*** Extrait du texte
II.                 Questions en litige

[10]           Les demandeurs ont soulevé deux questions :

1.                  L’agent a-t-il commis une erreur en n’évaluant pas l’intérêt supérieur de Brion parce qu’il avait 19 ans?

2.                  Est-ce que l’évaluation faite par l’agent de l’intérêt supérieur d’Oscar était déraisonnable?

III.               Analyse

A.                 Norme de contrôle

[11]           La décision d’un agent de refuser une dispense conformément au paragraphe 25(1) de la LIPR comprend l’exercice du pouvoir discrétionnaire et est examinée en fonction de la norme de la décision raisonnable (Kanthasamy, aux paragraphes 44 et 45). Une décision d’agent d’immigration conformément au paragraphe 25(1) est hautement discrétionnaire, puisque cette disposition [traduction] « prévoit un mécanisme en cas de circonstances exceptionnelles, et la Cour « doit accorder une déférence considérable » à l’agent (Williams c. Canada (Citoyenneté et Immigration), 2016 CF 1303, au paragraphe 4, [2016] FCJ No 1305; Legault c. Canada (Ministre de la Citoyenneté et de l’Immigration), 2002 CAF 125, au paragraphe 15, [2002] 4 RCF 358).
******
■ Tâche posée 1: D'après l'extrait du texte, pourquoi une décision d'agent d'immigration prise en vertu du paragraphe 25(1) est-elle hautement discrétionnaire ? Répondez en une à trois phrases.
■ Tâche posée 2: Traduisez en anglais cette phrase de l'extrait du texte : « La décision d'un agent de refuser une dispense conformément au paragraphe 25(1) de la LIPR comprend l'exercice du pouvoir discrétionnaire et est examinée en fonction de la norme de la décision raisonnable (Kanthasamy, aux paragraphes 44 et 45). »
■ Tâche posée 3: Renvoyez tel quel le passage de l'extrait du texte qui va de "II.                 Questions en" à "d’Oscar était déraisonnable?".
*** Données enregistrées
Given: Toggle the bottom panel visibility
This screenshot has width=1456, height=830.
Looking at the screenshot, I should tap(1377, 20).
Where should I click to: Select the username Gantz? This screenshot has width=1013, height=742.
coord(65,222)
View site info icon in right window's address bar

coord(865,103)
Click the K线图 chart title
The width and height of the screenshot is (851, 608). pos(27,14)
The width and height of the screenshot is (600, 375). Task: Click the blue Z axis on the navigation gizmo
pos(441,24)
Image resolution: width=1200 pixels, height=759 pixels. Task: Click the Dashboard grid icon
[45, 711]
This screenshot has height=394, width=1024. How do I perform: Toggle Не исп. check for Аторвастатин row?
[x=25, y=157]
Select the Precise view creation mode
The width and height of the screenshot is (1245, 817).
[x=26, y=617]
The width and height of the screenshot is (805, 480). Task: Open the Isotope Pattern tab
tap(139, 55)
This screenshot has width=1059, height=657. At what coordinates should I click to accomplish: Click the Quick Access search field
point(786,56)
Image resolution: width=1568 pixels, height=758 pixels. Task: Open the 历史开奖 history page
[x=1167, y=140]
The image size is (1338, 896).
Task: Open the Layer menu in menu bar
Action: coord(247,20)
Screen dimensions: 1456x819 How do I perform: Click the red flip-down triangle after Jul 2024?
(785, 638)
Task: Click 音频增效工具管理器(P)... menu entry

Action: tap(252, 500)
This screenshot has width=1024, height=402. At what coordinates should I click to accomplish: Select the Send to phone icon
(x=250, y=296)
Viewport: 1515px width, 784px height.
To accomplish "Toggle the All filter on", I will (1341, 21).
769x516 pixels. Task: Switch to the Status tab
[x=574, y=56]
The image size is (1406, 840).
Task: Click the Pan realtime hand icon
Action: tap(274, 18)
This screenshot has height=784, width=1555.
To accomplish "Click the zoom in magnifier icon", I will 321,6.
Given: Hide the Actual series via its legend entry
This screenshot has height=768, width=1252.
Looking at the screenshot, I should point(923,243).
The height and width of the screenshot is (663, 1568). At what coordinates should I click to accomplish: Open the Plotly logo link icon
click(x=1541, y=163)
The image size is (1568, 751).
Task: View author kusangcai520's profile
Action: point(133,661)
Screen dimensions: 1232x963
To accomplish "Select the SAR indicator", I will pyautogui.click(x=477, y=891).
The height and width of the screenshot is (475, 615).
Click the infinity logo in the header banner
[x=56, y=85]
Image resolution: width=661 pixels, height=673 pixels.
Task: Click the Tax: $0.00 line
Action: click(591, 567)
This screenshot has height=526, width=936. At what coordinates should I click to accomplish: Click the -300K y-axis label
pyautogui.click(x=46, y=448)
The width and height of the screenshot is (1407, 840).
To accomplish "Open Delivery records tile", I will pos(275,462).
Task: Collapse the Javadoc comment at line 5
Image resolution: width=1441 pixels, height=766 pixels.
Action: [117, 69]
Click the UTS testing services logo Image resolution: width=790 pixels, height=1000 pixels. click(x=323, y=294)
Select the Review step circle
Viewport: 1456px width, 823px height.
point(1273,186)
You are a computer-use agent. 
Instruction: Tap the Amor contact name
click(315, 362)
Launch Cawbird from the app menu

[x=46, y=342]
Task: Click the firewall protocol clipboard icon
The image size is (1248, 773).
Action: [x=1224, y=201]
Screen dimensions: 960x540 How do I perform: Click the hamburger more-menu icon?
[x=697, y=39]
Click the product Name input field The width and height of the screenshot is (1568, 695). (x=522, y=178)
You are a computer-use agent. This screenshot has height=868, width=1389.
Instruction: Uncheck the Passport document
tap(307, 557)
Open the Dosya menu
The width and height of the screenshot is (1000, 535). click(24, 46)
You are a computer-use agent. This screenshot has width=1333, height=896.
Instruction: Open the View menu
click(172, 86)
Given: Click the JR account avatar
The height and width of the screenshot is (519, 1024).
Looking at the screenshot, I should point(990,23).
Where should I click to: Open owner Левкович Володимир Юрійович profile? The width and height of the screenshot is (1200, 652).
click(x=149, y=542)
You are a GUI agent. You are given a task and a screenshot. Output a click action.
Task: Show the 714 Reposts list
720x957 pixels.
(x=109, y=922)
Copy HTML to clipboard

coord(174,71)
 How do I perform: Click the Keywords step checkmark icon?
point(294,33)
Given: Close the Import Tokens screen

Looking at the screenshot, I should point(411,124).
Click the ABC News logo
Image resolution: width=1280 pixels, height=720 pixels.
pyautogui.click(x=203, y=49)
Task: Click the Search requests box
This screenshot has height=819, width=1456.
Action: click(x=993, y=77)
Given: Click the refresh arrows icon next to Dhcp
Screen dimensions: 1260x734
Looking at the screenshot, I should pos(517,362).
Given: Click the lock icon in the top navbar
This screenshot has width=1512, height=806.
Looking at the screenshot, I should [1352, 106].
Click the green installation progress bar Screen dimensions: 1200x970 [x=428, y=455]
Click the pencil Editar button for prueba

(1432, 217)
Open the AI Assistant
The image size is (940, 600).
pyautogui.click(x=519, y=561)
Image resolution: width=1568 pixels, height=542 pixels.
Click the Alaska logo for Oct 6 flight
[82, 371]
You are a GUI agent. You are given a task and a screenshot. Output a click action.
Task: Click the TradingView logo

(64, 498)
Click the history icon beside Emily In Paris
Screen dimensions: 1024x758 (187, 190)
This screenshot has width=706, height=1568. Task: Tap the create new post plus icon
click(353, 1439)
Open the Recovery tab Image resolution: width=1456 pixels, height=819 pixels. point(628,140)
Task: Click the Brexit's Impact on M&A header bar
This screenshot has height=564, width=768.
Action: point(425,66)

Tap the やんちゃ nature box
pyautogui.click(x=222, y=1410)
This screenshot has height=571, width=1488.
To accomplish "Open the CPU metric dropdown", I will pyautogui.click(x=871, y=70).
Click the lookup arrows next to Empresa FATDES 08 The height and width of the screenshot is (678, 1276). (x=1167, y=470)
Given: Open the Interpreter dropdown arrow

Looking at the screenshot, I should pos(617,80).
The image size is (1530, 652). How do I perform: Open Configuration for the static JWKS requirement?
******
■ Réponse attendue 1: Elle est hautement discrétionnaire parce que le paragraphe 25(1) prévoit un mécanisme applicable en cas de circonstances exceptionnelles. Pour cette raison, la Cour doit accorder une déférence considérable à l'agent.

■ Réponse attendue 2: An officer's decision to refuse an exemption under subsection 25(1) of the IRPA involves the exercise of discretion and is reviewed on the standard of reasonableness (Kanthasamy, at paragraphs 44 and 45).

■ Réponse attendue 3:
II.                 Questions en litige

[10]           Les demandeurs ont soulevé deux questions :

1.                  L’agent a-t-il commis une erreur en n’évaluant pas l’intérêt supérieur de Brion parce qu’il avait 19 ans?

2.                  Est-ce que l’évaluation faite par l’agent de l’intérêt supérieur d’Oscar était déraisonnable?